La epidemia ‘selfie’
Omar Mateen, el asesino que disparó a quemarropa y acabó con la vida de más de cincuenta personas en un club gay de Orlando, era aficionado a las selfies. Observar sus autofotos produce la sensación de ver una escena pornográfica en el comedor familiar. En algunas posa con un mohín burlesco, en otras ladea la cabeza mientras se toca la barbilla y frunce los labios entre la chulería y la autocomplacencia. También ensaya frente a su propio objetivo una mirada indolente, propia del que se gusta demasiado, investido de esa seguridad que tan a menudo revelan las fotos de uno mismo y que poco tienen que ver con cómo somos. En una de las selfies tiene las pupilas fijas, semienterradas por el párpado superior: un maltratador de mujeres, homófobo y yihadista ahogado en su propia ceguera.
Nos paralizamos más de una vez ante las selfies de nuestros hijos, tan expuestos, cuando entrecierran los ojos y aprietan sus labios marmóreos acompañados de un par de dedos marcando cuernecitos. Es muy probable que le dediquen silenciosamente la foto a alguien, ya que una utilidad de la selfie es mandar subrepticiamente un mensaje. Ser visto y leído, pero sobre todo narrado, aunque lo que puede percibirse al otro lado nada tenga que ver con la realidad por muy real que parezca. ¿Qué hace alguien mirándose en el espejo del autorretrato? ¿Capturar las vistas metiéndose dentro de la foto para rubricar un momento excepcional? ¿Exhibir su vida social, sus hobbies, su intimidad de puertas adentro comiendo un arroz o pintándose las uñas de los pies? ¿O bien quieren reflejar su facilidad para divertirse? A menudo me pregunto si hace falta autorretratarse con tal frenesí, o más concretamente autopresentarse, autopromocionarse, como si además de vivir tuviéramos que hacer un spot de nuestra propia vida. Sin duda a la mayoría les divierte y les resulta placentero, aunque se contraiga su esfera privada de la que creen tener el control: aquellos que se exhiben en las redes eligen lo que muestran y lo que esconden igual que una pareja cuando se enamora y suele revelar una selección de lo mejor de sí misma: sus grandes éxitos.

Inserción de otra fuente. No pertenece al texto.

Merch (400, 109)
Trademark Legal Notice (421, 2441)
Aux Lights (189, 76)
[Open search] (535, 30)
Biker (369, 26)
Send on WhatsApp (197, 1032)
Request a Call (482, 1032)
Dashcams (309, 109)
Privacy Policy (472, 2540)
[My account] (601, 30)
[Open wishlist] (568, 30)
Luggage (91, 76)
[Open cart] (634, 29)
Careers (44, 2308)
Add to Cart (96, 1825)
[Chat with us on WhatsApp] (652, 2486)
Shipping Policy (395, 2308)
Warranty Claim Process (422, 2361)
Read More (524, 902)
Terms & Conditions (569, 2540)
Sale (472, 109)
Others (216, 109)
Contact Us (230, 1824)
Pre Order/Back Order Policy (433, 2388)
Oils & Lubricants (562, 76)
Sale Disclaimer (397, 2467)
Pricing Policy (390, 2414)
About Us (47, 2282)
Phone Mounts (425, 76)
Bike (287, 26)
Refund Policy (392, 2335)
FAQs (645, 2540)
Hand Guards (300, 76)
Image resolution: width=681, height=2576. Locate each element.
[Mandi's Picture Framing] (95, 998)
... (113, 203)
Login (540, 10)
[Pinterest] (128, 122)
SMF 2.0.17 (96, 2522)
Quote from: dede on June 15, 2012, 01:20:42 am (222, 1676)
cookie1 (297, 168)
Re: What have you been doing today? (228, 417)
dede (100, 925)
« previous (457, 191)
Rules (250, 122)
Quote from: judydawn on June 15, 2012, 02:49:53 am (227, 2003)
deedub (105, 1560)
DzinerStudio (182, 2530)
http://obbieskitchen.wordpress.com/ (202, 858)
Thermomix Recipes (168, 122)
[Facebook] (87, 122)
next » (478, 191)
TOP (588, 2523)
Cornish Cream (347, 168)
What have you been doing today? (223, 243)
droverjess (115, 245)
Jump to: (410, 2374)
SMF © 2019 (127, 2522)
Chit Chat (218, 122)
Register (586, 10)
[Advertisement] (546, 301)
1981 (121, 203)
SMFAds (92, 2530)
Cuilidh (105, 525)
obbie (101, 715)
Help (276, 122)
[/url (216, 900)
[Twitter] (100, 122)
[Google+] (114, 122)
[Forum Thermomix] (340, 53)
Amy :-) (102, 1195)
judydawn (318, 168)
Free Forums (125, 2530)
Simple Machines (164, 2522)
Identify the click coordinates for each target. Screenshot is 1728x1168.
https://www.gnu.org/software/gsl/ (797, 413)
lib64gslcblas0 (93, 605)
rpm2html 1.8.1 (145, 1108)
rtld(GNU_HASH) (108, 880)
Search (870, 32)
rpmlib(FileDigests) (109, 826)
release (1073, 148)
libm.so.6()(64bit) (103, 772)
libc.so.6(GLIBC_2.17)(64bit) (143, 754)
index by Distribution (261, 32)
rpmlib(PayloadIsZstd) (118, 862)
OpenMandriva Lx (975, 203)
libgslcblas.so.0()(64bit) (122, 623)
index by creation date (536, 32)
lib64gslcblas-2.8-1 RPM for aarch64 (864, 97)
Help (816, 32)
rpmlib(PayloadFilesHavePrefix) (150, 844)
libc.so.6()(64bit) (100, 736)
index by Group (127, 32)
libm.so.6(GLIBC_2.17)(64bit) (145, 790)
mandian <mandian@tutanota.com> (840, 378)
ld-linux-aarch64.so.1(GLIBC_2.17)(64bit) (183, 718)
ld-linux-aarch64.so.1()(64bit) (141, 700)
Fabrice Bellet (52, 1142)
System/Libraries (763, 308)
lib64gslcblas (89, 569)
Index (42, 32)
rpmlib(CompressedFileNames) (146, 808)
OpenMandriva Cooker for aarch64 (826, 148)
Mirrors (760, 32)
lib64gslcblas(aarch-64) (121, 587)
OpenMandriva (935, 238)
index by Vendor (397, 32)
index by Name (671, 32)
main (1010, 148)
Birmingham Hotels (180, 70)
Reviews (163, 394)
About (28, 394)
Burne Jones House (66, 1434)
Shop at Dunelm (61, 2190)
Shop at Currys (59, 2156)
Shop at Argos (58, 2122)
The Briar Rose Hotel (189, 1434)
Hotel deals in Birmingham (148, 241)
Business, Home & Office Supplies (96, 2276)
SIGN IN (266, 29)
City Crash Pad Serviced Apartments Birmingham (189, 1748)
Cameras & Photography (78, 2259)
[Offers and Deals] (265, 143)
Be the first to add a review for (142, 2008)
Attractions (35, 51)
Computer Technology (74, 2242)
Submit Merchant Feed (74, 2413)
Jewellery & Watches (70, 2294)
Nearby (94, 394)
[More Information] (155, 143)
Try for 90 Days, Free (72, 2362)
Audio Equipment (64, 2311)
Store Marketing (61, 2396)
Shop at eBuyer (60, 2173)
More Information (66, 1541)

Lo que hacemos en privado cada vez está más programado para ser compartido a fin de celebrar las apariencias, marcar un me gusta o lograr levantar el pulgar. Pero los que nos resistimos a inmortalizarnos constantemente sentimos una gran incomodidad ante quienes, infatigables, hacen monerías ante su propio objetivo, que luego acicalarán y colgarán en su Facebook para que “su mundo” se entere de que son felices y valientes y viajan contra las corrientes salvajes, haciéndonos olvidar que esa instantánea sólo es un disparo, un fugaz instante congelado entre las infinitas horas grises que suma cualquier vida.